On hearing the latest news about the Mack Parker trial, Griffin decides to go right into the thick of the conflict. He goes to Hattiesburg, Mississippi, passing right by the location of the lynching. Suspense builds as he is warned by his friends, Sterling Williams and Joe, not to go into Mississippi. Griffin describes how the tension on the bus seems to increase the deeper they go into the state. The tension reaches a high point as Griffin enters Hattiesburg and is harassed by a carful of white men. Back in his hotel room, Griffin breaks down crying. He finds he cannot even write to his wife, so psychologically broken down is he by his experiences. This is the climax of Griffin’s story.
Griffin’s crisis points to another theme, that of the self-hatred some blacks feel toward their own race. The character of Christophe, the handsome mulatto who despises black people, is symbolic of this phenomenon. An obviously well-educated man, he looks down on his black fellows and is quick to brag that he is not full-blooded African-American. At the end of the encounter, Christophe cries and asks Griffin to pray for him. Griffin feels sorry for the man, who has obviously internalized society’s racism to the point where he despises his own blackness. Griffin himself internalizes his own feelings of blackness to the point where he cannot write to his wife and feels awkward riding with a white man—his friend P. D. East—in a car.
East is a good example of a white man who works for justice no matter what the personal cost. As Griffin noted in 1976, the bravery of civil rights advocates at that time could not be understated. Such people were ostracized, persecuted, and threatened with death. For this reason, many good-hearted white people were afraid to speak out against the racism they saw.
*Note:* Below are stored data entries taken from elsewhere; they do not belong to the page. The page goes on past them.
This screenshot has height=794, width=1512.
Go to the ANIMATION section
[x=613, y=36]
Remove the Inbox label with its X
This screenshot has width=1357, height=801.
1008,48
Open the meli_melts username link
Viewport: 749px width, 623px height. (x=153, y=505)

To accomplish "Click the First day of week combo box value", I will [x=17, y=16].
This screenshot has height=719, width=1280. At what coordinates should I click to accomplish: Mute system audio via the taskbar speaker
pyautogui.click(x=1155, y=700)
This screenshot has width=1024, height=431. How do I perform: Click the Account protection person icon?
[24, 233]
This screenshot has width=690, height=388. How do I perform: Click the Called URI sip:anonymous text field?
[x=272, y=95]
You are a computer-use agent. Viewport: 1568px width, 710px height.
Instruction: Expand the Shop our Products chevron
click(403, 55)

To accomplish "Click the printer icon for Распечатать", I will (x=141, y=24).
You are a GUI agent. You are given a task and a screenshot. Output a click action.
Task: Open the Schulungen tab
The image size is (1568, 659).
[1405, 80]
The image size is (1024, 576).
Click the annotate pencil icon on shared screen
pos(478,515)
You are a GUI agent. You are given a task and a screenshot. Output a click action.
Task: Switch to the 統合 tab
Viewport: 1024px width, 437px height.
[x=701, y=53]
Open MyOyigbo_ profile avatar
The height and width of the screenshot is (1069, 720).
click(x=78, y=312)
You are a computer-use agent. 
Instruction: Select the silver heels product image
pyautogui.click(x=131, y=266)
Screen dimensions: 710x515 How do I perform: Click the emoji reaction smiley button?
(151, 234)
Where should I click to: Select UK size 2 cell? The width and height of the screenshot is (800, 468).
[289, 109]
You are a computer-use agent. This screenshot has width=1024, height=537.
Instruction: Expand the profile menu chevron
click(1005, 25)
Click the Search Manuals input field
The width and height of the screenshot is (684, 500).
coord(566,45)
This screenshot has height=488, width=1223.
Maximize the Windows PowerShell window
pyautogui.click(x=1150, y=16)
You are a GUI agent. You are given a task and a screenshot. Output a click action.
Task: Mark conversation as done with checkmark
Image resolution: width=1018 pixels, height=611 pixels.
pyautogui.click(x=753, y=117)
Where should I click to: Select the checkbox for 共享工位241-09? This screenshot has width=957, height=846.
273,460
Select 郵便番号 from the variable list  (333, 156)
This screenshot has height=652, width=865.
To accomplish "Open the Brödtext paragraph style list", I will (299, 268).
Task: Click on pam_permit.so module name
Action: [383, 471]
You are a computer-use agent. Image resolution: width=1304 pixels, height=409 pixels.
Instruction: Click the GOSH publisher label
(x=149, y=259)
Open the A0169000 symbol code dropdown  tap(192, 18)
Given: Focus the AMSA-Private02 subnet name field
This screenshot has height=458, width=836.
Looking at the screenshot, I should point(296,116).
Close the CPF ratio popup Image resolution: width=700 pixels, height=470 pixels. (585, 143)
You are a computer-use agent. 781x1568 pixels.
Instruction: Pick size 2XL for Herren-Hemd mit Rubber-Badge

East’s book, The Magnolia Jungle, provides Griffin with the insight that the most dangerous racists are those who create racist laws and propaganda. These powerful, intelligent figures, more so than the loud, ignorant bigots, are the ones who allow racism to remain an institution of society. The joke told by East provides some comic relief in the narrative, while pointing to another reality of the racist South—the denial of voting rights to African-Americans. It was also common for black people to be fired from their jobs after registering to vote.
The November 16 entry closes with another note about the relative morality of whites and blacks, as Griffin sees a notice posted by a white man looking for sex with underage girls. Griffin reflects bitterly that white people try to present themselves as morally superior, but such claims ring hollow. It is ironic that white men feel themselves free to perform sex acts with fourteen-year-old black girls, but if a black man even looks at a white woman in a movie poster, he may be beaten for it.